### Problem statement:
Quote exactly the lines from the one with "Click the Pro plan heading" to the end of the data, both included; omit the pictures.

### Saved entries:
________
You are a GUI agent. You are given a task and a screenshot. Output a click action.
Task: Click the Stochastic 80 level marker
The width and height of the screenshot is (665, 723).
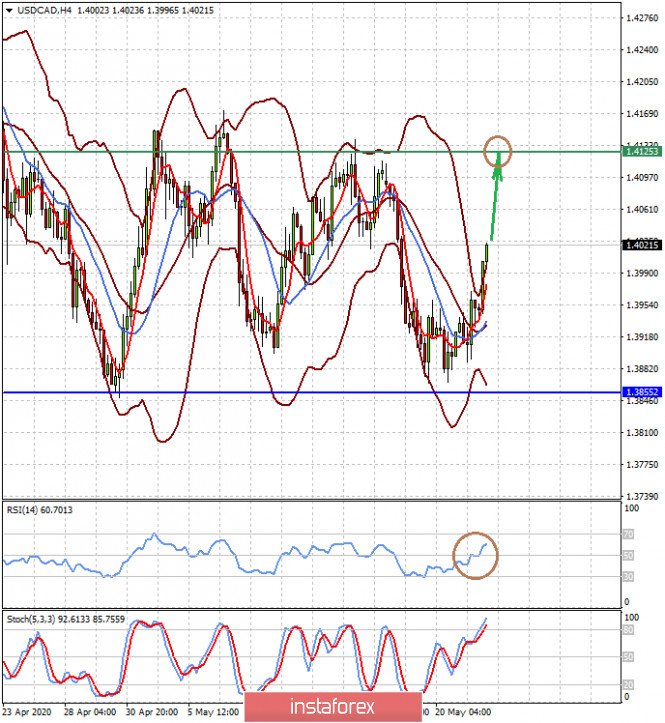coord(628,630)
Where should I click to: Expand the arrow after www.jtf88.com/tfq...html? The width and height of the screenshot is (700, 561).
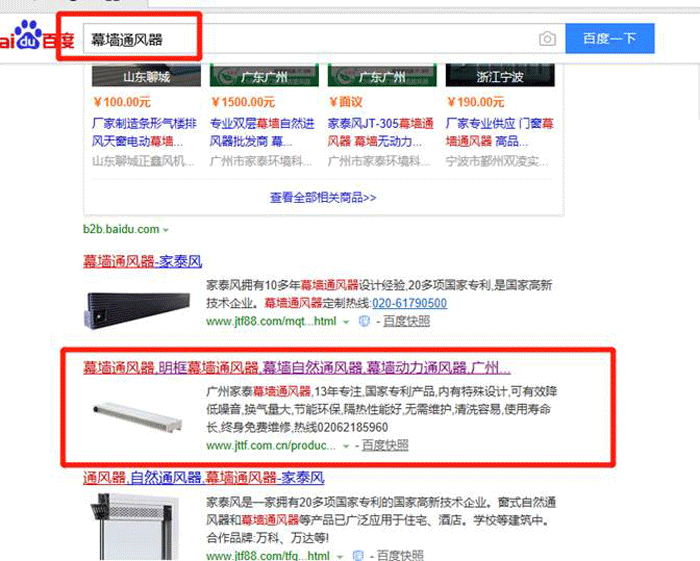click(x=339, y=556)
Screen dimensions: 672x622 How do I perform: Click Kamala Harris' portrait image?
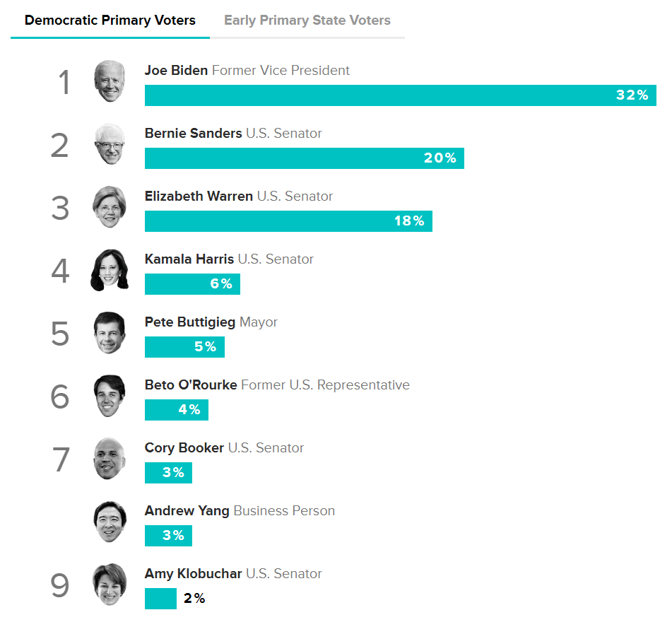click(110, 270)
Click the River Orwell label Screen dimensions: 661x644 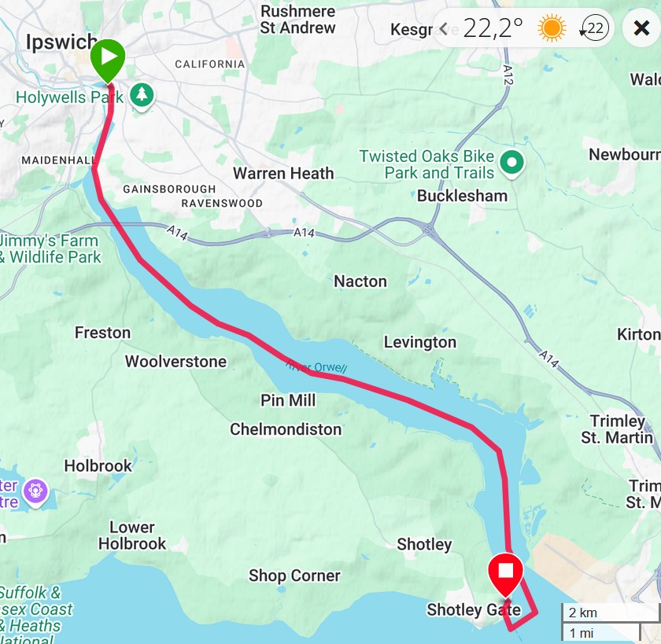316,367
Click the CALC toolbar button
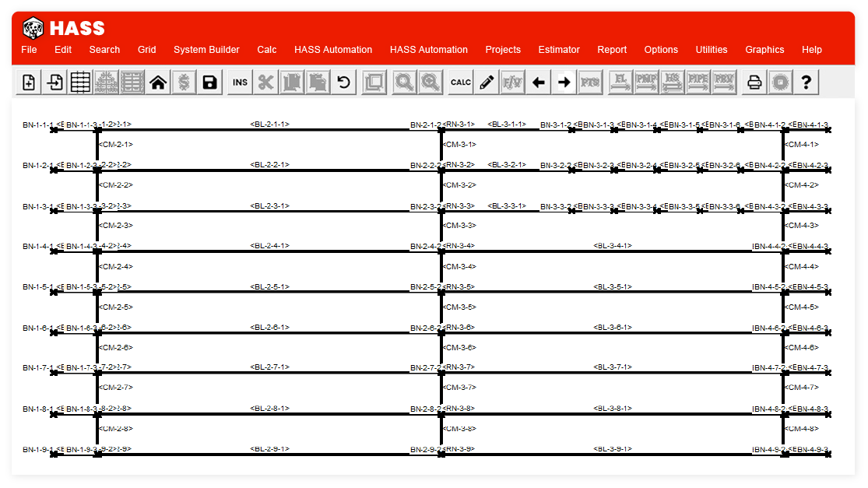 [461, 83]
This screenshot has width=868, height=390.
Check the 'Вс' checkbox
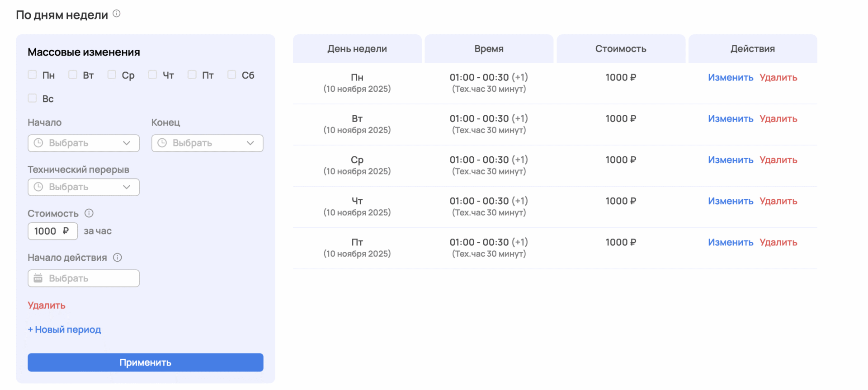tap(33, 98)
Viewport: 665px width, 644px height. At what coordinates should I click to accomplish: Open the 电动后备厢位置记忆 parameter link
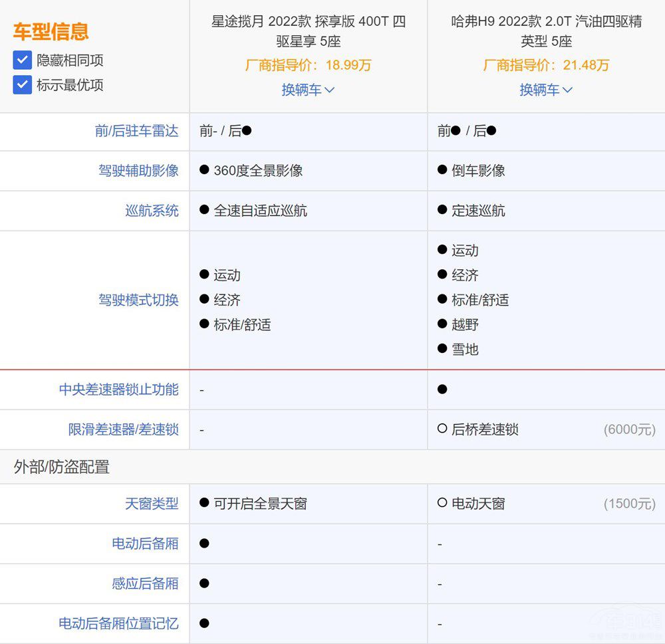(x=118, y=623)
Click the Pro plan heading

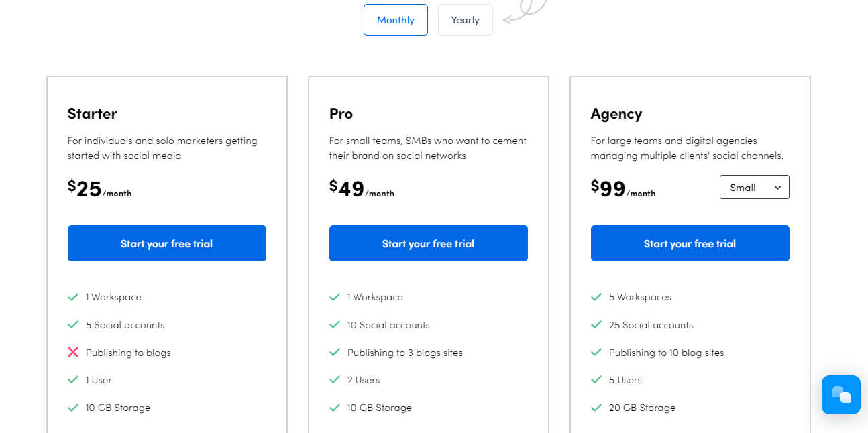pyautogui.click(x=341, y=114)
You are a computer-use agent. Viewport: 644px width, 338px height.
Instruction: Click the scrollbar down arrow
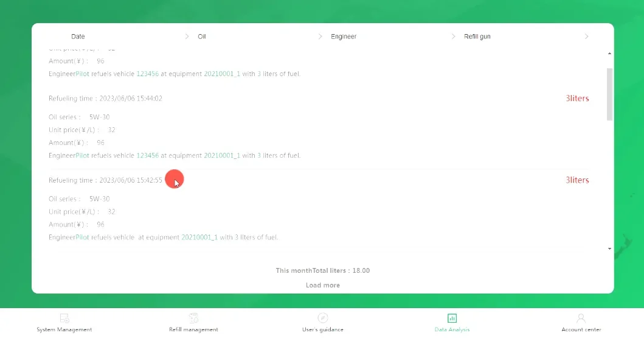pos(609,248)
________
### Exercise output:
Click the Pro plan heading

pyautogui.click(x=341, y=114)
You are a computer-use agent. Viewport: 644px width, 338px height.
Instruction: Click the scrollbar down arrow
pos(609,248)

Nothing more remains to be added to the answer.